The C5b-6 Complex: Reaction with C7, C8, C9

Abstract

The reaction of purified C5b-6 with purified C7, C8, and C9 was studied in cellfree solution. C5b-6 binds C7, C8, and C9 in a sequential manner and thereby forms hemolytically inactive complexes. Calculations of molar ratios indicate the binding of multiple C9 molecules per C5b-8 complex, which contains equimolar amounts of C5b, C6, C7, and C8. The dissociation constants for the terminal components were calculated from Scatchard plots: K_D (C7) = 0.2 to 2.9 × 10^-12 M, K_D (C8) = 0.9 to 8.6 × 10^-12 M, and K_D (C9) = 0.1 to 0.5 × 10^-12 M. The free energy for C5b-9 formation from C5b-6, C7, C8, and C9 is estimated to be -50 kcal/mole. Inactivation of C5b-6 by C7 is a rapid, time and temperature dependent process following second order kinetics. Complex formation at 37°C is diffusion controlled; at 4°C it is, in addition, controlled by activation energy requirement since the activation energy for complex formation was found to be 33.7 kcal/mole.
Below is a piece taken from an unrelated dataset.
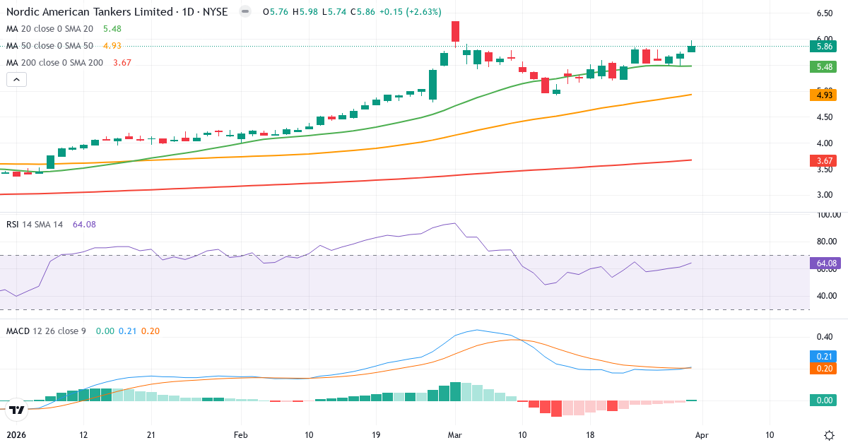Click the orange SMA 50 price tag 4.93
Image resolution: width=848 pixels, height=445 pixels.
pyautogui.click(x=823, y=94)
Association of C5b-6 and C7 results in the formation of a labile membrance binding site, C5b-7*, which decays rapidly to yield C5b-7_i. C5b-7 formation from its precursors C5b-6 and C7 is the rate limiting step, decay of C5b-7* to C5b-7_i is rapid compared to the association reaction. The following thermodynamic parameters were obtained at 30°C for the C5b-7_i formation from C5b-6 and C7: ΔG = -17 kcal/mole, ΔH = +8.6 kcal/mole and ΔS = 77 e.u. The data are compatible with the interpretation that the protein-protein interactions occurring upon complex formation are accompanied by release of protein bound water or by conformational changes or both. C5b-7 formation results in acquisition of a labile binding site, a markedly anodal electrophoretic mobility, expression of a second neoantigen, and in aggregation in the absence of cells or the S-protein.